Within the material below, locate the line with "Интернет-приёмная (1228, 20)" and the line with "Гражданская оборона и", then return those two lines and all lines between them, exactly as written.

········

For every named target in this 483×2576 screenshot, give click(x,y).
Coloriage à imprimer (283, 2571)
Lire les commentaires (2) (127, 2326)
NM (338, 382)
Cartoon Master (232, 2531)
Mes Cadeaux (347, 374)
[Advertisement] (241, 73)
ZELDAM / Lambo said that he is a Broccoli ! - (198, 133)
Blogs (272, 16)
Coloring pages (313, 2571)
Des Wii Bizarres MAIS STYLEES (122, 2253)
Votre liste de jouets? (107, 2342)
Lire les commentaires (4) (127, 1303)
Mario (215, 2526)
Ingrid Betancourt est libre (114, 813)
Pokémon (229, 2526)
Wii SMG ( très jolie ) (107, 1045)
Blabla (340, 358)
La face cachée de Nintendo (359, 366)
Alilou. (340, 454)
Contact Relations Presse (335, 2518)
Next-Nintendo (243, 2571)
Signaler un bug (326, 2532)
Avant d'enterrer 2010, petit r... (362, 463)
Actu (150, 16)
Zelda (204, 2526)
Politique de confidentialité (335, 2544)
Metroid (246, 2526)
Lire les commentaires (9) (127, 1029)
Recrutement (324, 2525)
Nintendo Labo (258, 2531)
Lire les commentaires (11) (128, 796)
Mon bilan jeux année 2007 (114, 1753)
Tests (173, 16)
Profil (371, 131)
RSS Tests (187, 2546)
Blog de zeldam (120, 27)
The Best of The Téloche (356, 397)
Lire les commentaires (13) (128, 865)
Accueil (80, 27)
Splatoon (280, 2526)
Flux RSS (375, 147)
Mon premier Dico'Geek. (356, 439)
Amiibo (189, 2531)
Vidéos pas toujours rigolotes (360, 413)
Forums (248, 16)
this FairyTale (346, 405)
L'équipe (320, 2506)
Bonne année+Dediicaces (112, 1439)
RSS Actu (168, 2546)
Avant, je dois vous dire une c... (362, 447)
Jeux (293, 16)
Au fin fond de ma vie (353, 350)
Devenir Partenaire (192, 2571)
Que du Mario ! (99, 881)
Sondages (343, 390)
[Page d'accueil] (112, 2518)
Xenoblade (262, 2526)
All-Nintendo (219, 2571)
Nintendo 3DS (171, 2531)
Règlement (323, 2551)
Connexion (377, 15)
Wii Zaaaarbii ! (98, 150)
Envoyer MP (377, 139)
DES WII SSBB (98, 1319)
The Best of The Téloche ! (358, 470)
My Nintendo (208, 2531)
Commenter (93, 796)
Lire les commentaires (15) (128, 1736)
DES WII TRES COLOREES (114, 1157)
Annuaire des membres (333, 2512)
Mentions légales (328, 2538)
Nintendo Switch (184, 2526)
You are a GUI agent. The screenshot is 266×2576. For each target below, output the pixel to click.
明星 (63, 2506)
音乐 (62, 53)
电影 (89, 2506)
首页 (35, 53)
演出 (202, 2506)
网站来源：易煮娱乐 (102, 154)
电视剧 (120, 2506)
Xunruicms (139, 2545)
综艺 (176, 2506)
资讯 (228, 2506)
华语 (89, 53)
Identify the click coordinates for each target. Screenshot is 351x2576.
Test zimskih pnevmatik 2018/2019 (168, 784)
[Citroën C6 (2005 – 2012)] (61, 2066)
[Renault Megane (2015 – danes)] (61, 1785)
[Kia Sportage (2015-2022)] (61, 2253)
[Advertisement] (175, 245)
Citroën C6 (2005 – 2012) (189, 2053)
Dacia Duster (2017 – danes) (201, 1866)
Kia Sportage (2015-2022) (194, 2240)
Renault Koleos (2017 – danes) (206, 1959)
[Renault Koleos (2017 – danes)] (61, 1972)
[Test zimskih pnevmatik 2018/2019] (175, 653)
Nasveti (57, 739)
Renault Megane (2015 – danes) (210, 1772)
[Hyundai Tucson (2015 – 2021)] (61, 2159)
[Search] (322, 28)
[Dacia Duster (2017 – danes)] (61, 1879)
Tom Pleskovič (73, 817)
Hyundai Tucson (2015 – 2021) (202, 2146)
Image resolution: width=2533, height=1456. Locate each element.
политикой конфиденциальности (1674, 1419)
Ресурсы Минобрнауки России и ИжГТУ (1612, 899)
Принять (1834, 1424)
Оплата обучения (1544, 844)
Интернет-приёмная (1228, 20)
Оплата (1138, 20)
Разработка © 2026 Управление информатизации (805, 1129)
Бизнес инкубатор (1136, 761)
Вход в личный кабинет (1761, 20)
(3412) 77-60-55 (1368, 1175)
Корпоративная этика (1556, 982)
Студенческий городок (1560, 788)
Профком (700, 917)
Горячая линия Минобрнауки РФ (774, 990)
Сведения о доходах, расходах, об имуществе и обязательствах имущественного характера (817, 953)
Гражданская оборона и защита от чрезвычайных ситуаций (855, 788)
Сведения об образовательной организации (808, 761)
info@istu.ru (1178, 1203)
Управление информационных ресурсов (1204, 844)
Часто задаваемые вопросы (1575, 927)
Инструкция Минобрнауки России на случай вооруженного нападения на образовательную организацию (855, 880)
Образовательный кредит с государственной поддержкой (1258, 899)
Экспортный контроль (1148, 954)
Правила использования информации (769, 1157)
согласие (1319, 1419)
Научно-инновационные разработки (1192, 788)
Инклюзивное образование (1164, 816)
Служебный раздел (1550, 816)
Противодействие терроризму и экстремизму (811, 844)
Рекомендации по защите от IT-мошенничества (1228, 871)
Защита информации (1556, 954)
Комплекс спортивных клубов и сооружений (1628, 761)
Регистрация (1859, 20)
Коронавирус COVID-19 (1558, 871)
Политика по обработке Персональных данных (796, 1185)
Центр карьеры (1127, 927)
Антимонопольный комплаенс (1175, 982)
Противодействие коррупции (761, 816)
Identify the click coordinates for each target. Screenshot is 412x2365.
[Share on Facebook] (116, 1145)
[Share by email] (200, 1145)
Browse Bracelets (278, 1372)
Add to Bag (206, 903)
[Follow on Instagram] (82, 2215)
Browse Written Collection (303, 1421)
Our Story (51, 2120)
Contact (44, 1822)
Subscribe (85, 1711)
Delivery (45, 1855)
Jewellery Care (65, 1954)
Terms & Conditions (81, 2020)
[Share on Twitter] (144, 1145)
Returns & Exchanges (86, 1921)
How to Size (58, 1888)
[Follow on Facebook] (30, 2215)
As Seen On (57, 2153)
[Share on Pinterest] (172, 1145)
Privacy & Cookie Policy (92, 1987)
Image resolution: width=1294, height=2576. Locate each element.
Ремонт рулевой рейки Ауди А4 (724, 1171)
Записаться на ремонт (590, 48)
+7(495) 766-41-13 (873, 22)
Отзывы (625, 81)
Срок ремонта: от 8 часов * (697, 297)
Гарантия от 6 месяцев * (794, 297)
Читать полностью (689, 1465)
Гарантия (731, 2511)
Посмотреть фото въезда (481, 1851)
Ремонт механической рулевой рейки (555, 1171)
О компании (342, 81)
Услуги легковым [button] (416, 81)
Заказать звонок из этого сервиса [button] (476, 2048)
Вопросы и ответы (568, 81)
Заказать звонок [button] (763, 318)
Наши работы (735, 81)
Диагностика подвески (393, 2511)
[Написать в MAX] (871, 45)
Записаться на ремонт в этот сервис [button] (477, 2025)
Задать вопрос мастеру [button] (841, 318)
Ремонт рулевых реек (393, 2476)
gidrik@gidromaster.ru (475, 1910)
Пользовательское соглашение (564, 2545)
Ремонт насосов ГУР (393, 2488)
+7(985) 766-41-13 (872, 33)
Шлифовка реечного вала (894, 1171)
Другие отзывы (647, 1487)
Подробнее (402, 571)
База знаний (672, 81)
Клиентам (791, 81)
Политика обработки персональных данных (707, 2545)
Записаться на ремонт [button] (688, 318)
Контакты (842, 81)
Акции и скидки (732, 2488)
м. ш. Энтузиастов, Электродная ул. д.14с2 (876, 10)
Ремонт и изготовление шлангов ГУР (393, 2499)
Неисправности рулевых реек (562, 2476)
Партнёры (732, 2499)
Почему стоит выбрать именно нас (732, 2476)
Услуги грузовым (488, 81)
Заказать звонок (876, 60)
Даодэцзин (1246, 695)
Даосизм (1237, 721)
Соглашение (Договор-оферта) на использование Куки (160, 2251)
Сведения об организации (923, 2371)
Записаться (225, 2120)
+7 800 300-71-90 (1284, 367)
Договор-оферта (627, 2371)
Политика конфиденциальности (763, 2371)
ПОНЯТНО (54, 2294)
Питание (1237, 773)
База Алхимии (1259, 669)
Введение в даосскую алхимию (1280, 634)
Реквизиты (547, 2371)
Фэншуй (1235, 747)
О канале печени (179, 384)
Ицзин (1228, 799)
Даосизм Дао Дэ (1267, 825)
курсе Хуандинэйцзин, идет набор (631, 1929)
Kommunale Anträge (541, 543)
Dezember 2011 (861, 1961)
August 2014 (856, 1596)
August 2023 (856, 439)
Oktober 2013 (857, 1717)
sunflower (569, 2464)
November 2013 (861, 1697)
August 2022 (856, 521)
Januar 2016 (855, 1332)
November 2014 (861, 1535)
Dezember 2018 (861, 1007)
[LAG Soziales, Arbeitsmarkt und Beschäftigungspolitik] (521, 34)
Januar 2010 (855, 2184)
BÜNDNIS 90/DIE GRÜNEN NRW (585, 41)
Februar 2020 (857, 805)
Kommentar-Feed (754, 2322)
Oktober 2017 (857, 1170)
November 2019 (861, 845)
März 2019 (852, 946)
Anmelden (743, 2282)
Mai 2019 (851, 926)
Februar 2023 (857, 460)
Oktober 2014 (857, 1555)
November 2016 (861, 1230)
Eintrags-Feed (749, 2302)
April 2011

········

▶ _Solution_:
Интернет-приёмная (1228, 20)
Оплата (1138, 20)
Разработка © 2026 Управление информатизации (805, 1129)
Бизнес инкубатор (1136, 761)
Вход в личный кабинет (1761, 20)
(3412) 77-60-55 (1368, 1175)
Корпоративная этика (1556, 982)
Студенческий городок (1560, 788)
Профком (700, 917)
Горячая линия Минобрнауки РФ (774, 990)
Сведения о доходах, расходах, об имуществе и обязательствах имущественного характера (817, 953)
Гражданская оборона и защита от чрезвычайных ситуаций (855, 788)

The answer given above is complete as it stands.